Stop Making Everything Your Fault: Interrupting Your Tape

2017 - Jan Posted by Savannah Grey 11 comments

When you have one half of a couple, that takes responsibility for nothing and liberally distributes blame to the other and the other half, that feels responsible for everything and willingly accepts blame, you have a match made in dysfunctional paradise.

Young children are incredibly ego-centric. They internalize negative messages and have an uncanny ability to make everything their fault. As a child grows and develops they become less internally focused and are able to examine and question their environment, internalizing less and looking more and more for logical and external explanations.

If you throw an emotionally manipulative parent into the mix, one who is quick to blame, shame and belittle their child, the lens that that child views the world with becomes more and more clear and points directly at them. They get into the pattern of thinking that they are responsible for everything and anything that may go wrong, is a direct result of something they have done. They seldom grow out of that pattern, because that way of thinking becomes habitual and they will continue to think this way until they learn how to break the cycle.

Breaking that pattern of thinking is an essential part of conquering codependency. It’s imperative that we learn exactly what we are responsible for and what we are not. Once we understand the difference then we have to get into the habit of monitoring how we are perceiving incoming data and learning how to interrupt that internal tape and teach ourselves newer, healthier ways of interpreting our environment.

What You Are Not Responsible For       

  • Other people’s behavior
  • Other people’s moods
  • Other people’s problems
  • Other people’s financial or job situation
  • Other people’s children
  • Other people’s inability to take care of themselves
  • Other people’s happiness
  • Other people’s self-esteem
  • Other people’s emotional outbursts
  • Other people’s issues
  • What other people think or say about you

What You are Responsible For

  • Your behavior
  • Your attitude
  • Your choices
  • Your well-being
  • Your self-esteem
  • Your children
  • Financially supporting yourself
  • Validating yourself
  • Your life

 

Interrupting Your Tape

The first step, quite obviously, is to acknowledge that this is a behavior that you engage in. Pay attention to how many times you so willingly take responsibility for a situation that isn’t your fault and how many times you say you’re sorry. Do you have triggers that revert you back to childhood, such as an angry or raging partner or friend that starts acting up and yelling? Do you try to keep the peace by being quiet or do you take responsible for their behavior to ease the tension and their ire? Start to look for these patterns in your thinking and behavior and pay attention to the people in your life and how often they lay the blame at your feet. Be mindful of how many times these patterns happen in a day.

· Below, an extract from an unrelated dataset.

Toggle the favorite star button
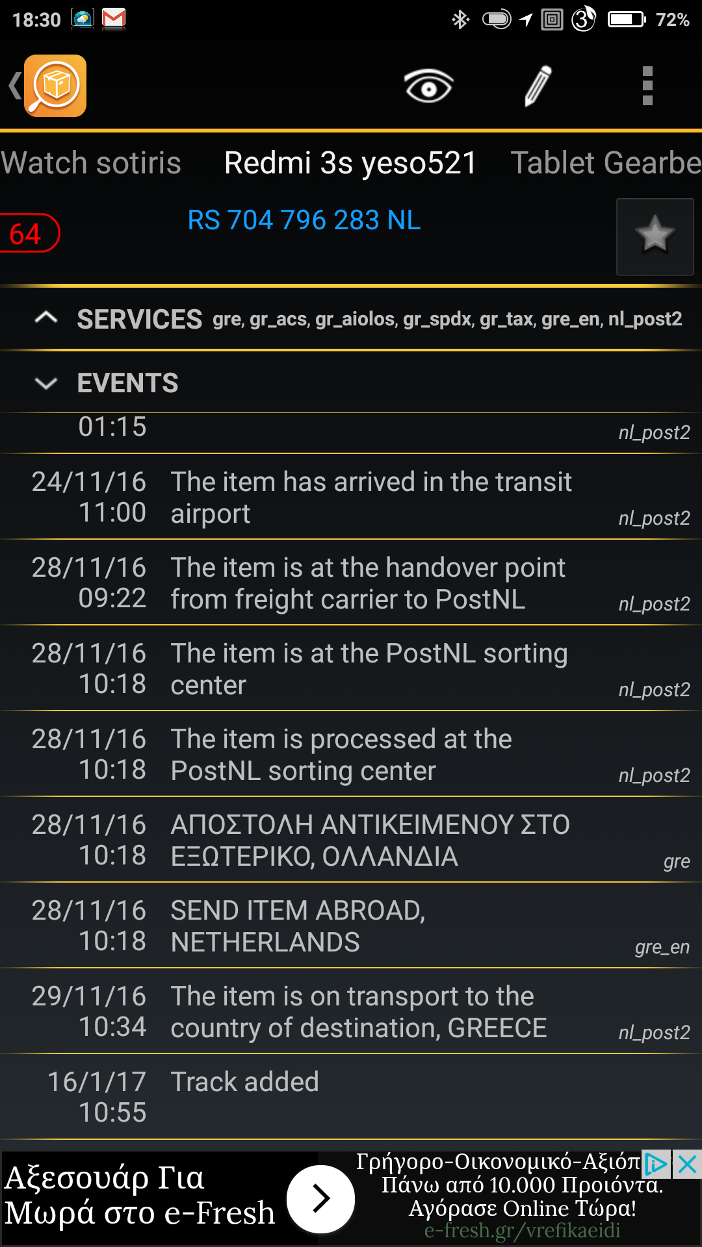Image resolution: width=702 pixels, height=1247 pixels. pos(655,236)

Once you start paying attention to these patterns, their frequency will shock you. Your job then becomes to interrupt the tape. Every time you find yourself in a situation where you are taking responsibility for something, take a step back and analyze the situation with a new lens. Ask yourself, “Who is really responsible for the situation? What are the facts? Is their reaction appropriate? Am I responding appropriately? Am I making myself feel small to make someone else feel better or to keep the peace?”

Every time we try to break a bad habit it becomes a battle. It’s called self-work because it is work. You must constantly challenge these notions and beliefs that enter your mind, otherwise the old tape will start up again. Be mindful of the pattern, interrupt it and challenge it every time it makes an appearance. Get in the habit of speaking your truth irrespective of how others will react to it. The impetus is on creating a new set of behaviors, a new way of perceiving our environment and a new tape.

Just like starting a new fitness regime, it will get easier as you continue to do it. It takes practice, practice, practice to master any task and this is no different. Our brains learn through repetition so this is something you will have to continue to do it. You’ll know you’re there when you start to see things objectively rather than always defaulting to ‘everything is my fault.’

Those people in your life who have enjoyed laying blame at your feet, will of course, not like the idea of you challenging the status quo. Once you know who they are start the process of eliminating them from your life. Hanging around people who want to blame you for everything, while you are trying to kick the habit of accepting blame, is the equivalent of an alcoholic hanging out in a bar. Practicing healthy behaviors should always be the goal and anyone who tries to get in the way of that should be removed from the front row of your life. When they complain you can truthfully tell them it was all their fault.